Signal 1: Source authority
This is the most foundational signal across every AI search engine.
According to Semrush’s analysis of AI Overviews, the systems behind AI Overviews “evaluate many signals, like content quality, source authority, and relevance, to determine what information to include.” Source authority isn’t a single metric. It’s a bundle of signals that includes domain reputation, backlink profile, brand mentions across the web, and historical trustworthiness.
For Google’s AI features specifically, there’s a direct connection to traditional search authority. Google’s documentation states that you should “apply the same foundational SEO best practices for AI features as you do for Google Search overall.” The AI layer doesn’t have its own separate authority system. It inherits authority signals from Google’s core search ranking systems.
This means every backlink, every brand mention, every piece of E-E-A-T signal you’ve built for traditional search also feeds your AI citation potential. Brands that already rank well organically have a head start.
For Perplexity, source authority shows up in which pages get cited when multiple sources cover the same topic. Perplexity’s Publishers’ Program launched with partners including TIME, Der Spiegel, Fortune, Entrepreneur, The Texas Tribune, and WordPress.com. These are established, high-authority publishers that Perplexity explicitly chose to build its citation system around.

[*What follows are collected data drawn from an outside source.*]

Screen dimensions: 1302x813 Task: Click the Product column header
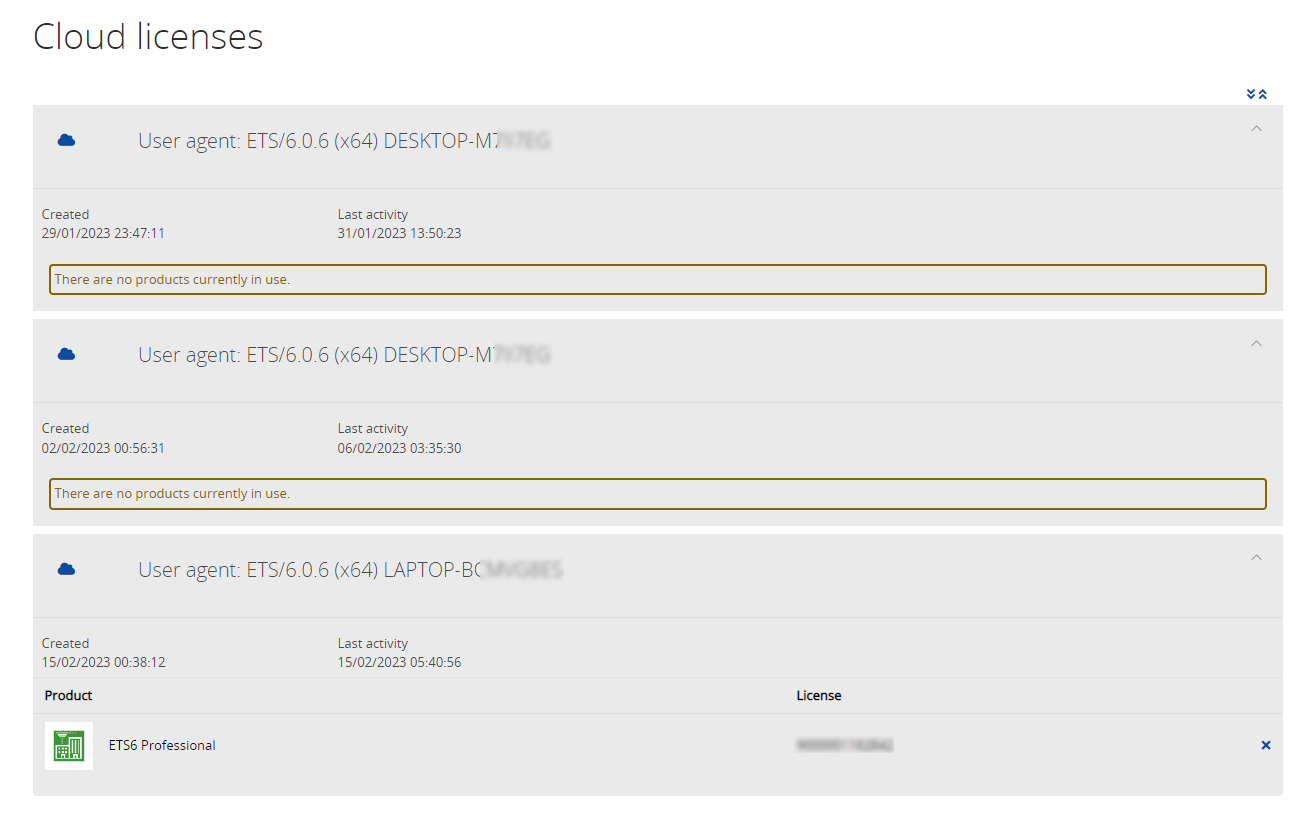[68, 695]
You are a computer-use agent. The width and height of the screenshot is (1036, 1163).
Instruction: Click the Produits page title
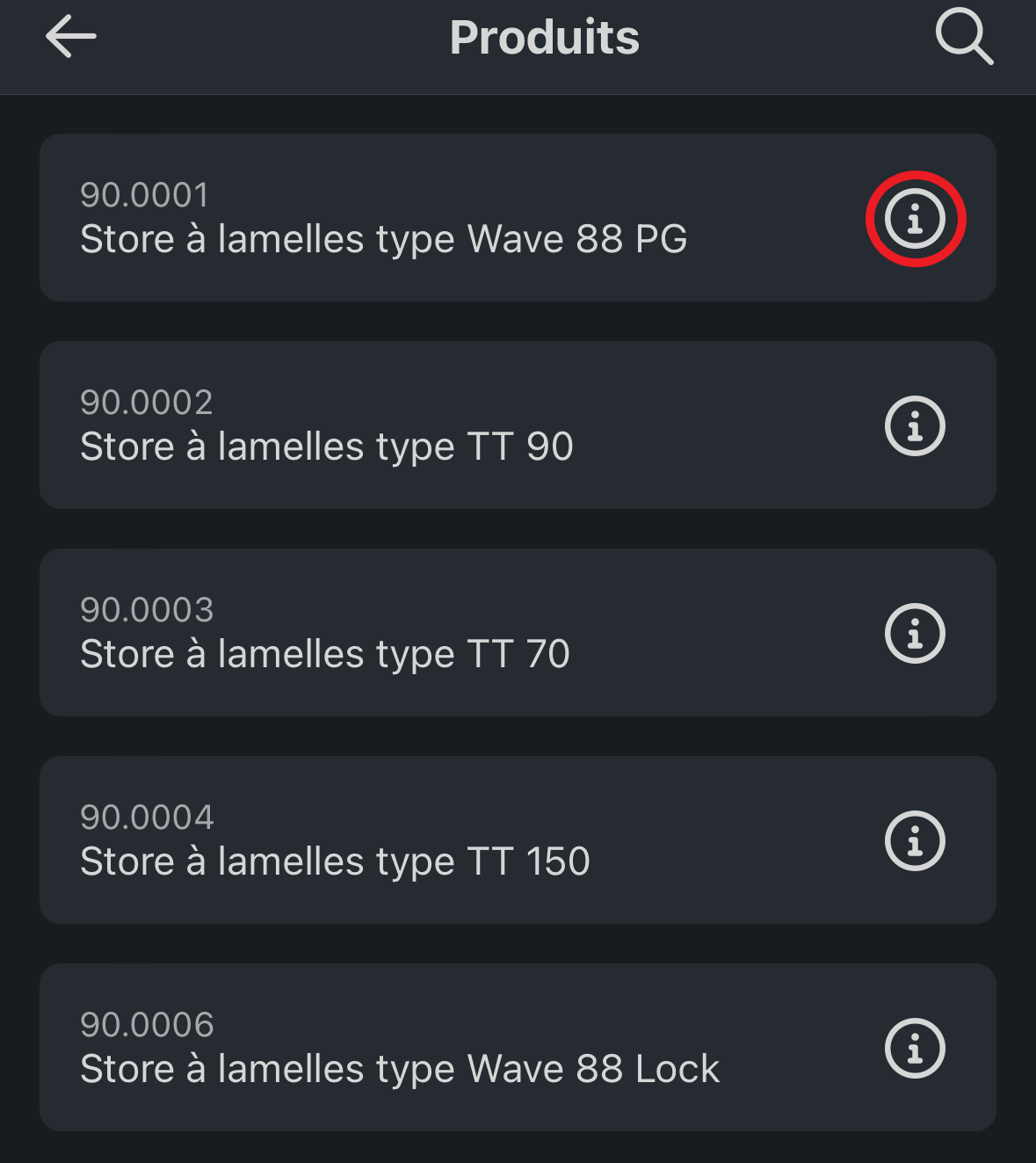544,38
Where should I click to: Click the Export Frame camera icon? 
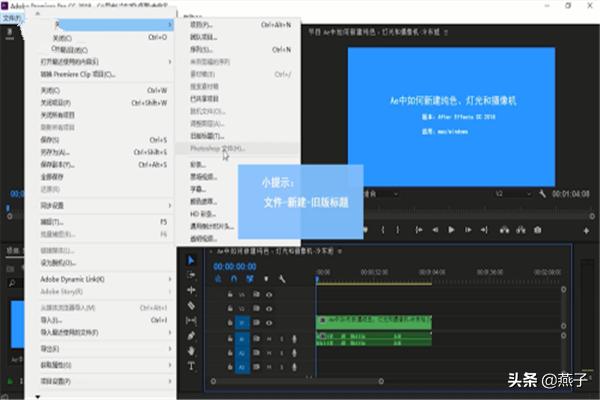(538, 229)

What to do about it: Authority isn’t something you build overnight. But you can accelerate it by earning mentions on authoritative sites in your niche, building a consistent backlink profile, and ensuring your brand appears across multiple trusted sources. The AI ranking factors that matter most are the same ones that have driven organic search for years, with a few AI-specific additions.

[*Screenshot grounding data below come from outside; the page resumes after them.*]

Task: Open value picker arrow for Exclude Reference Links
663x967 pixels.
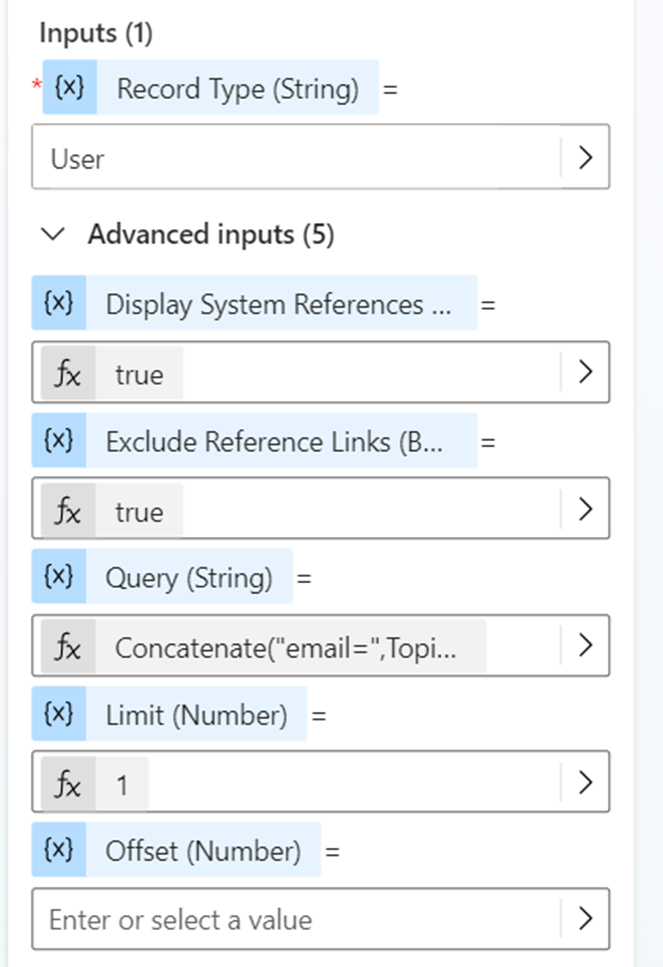Action: point(586,510)
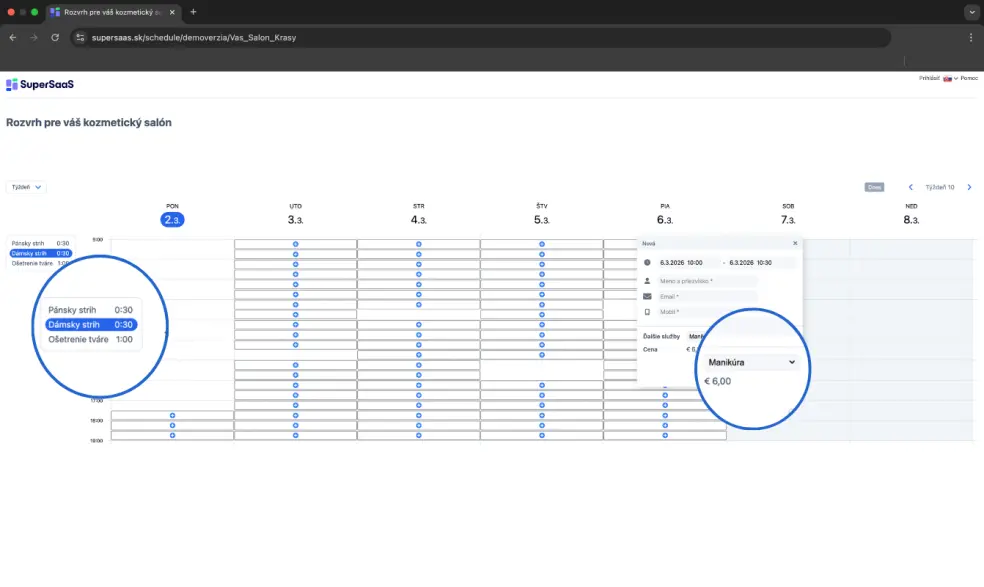Close the Nová booking popup
The width and height of the screenshot is (984, 587).
coord(795,243)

Signal 2: Content structure and clarity
AI search engines don’t read pages the way humans do. They parse them. Content that’s well-structured, with clear headings, logical flow, and distinct sections, is easier for retrieval systems to extract and cite accurately.
Google’s AI features documentation lists specific technical best practices for appearing in AI responses: “making sure that important content is available in textual form,” “supporting your textual content with high-quality images and videos, when applicable,” and “making sure your structured data matches the visible text on the page.”
That last point is worth pausing on. Structured data (schema markup) acts as a translation layer between your content and AI retrieval systems. When your JSON-LD declares an entity type, its properties, and its relationships to other entities, you’re giving the AI engine a machine-readable map of what your page contains. This makes it significantly easier for the retrieval step to match your content to the right query.
Content structure also matters at the sentence level. AI engines extract specific claims and attribute them to sources. If your content buries a key fact inside a long, meandering paragraph, the retrieval system is less likely to pull it. Clear, direct statements that answer specific questions are more citable than walls of text.
What to do about it: Structure your content with descriptive H2 and H3 headings. Write clear topic sentences that state your main point up front. Use lists and tables where they make the content easier to parse. Add structured data that accurately reflects the content on the page.
Signal 3: Entity clarity
AI search engines think in entities, not just keywords. An entity is a distinct, well-defined thing: a brand, a person, a product, a concept. The clearer your content is about which entities it discusses and how they relate to each other, the more likely it is to be cited.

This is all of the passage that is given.